Le grand risque pour lui c’est l’écoute des Français : depuis sa dernière conférence de presse, il est passé de l’impopularité à l’inaudibilité et de l’inaudibilité à l’incompatibilité. C’est pour ça qu’il y a un divorce avec les Français.
JOL Press : Comment va-t-il s’y prendre pour redevenir audible et, par-là, populaire ?
Jacques Séguéla : Je crois que sa stratégie est très simple : il n’a que faire de sa popularité, que faire de ce qu’on peut penser de lui, il va son chemin car il sait que de toute façon il sera rattrapé par l’après-crise. Ce qu’il veut c’est pouvoir dire après la crise : « Je vous avais demandé des efforts, vous les avez fait, ils ont porté leurs fruits et maintenant, tous ensemble, on va inventer une nouvelle France. »
JOL Press : Quelles sont les règles à respecter pour ce genre d’exercice médiatique ?
Jacques Séguéla : La règle des trois C : la Constance, ne pas changer, suivre son cap, les Français seraient perturbés s’il disait qu’il s’est trompé ; la Cohérence avec ce qu’il a toujours dit et sa stratégie ; et la Consistance, bien qu’il n’est jamais vraiment eu l’occasion d’en faire preuve lors de ses précédentes prestations. Il parle de son cap mais personne ne comprend bien où il veut aller. Le redressement, ce n’est pas un cap, c’est une banalité.

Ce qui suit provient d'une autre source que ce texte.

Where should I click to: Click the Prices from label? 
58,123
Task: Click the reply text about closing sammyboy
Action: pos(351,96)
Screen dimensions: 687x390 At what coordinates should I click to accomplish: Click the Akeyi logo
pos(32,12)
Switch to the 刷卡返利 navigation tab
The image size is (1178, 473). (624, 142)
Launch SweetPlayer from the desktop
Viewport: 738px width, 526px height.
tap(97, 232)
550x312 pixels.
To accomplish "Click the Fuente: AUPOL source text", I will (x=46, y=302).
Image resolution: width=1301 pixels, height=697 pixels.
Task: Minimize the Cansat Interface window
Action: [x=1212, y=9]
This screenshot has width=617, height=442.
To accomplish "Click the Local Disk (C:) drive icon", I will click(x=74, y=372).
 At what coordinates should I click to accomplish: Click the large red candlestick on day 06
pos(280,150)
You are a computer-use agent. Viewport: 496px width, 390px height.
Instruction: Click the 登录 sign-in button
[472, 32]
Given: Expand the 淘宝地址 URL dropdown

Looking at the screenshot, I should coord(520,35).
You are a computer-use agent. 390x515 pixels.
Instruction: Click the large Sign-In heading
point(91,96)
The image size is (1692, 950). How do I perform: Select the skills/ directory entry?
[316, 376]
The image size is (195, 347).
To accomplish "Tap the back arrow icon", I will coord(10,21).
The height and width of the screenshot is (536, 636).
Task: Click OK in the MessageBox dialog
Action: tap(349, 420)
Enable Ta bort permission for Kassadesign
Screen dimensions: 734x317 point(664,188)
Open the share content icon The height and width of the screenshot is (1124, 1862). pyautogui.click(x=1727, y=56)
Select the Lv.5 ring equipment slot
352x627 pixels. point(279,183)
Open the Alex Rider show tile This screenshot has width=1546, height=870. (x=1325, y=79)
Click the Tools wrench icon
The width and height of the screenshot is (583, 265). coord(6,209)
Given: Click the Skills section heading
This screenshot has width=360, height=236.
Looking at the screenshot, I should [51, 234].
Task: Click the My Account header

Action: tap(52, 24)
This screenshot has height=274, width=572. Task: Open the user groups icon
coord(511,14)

Cette conférence de presse peut être l’occasion pour lui d’affirmer un autre socialisme. Sa vision du socialisme n’a rien à voir avec le socialisme de Lionel Jospin ou de Jean-Luc Mélenchon. C’est un socialisme moderne – la social-démocratie – qui frôle le social-libéralime. François Hollande doit faire comprendre aux Français qui il est. En aura-t-il le courage ? Il sait que Jean-Luc Mélenchon sera là, prêt à lancer un cocktail molotov médiatique.
Pour réussir l’exercice, il doit aborder le plus de sujets possibles, avec des réponses assez courtes pour que les journalistes puissent s’exprimer et que tous les sujets soient balayés car de la profusion naît le sentiment d’action et le sentiment de transparence et donc de crédibilité. C’est quelque chose qui n’est pas possible dans un entretien télévisé avec des journalistes.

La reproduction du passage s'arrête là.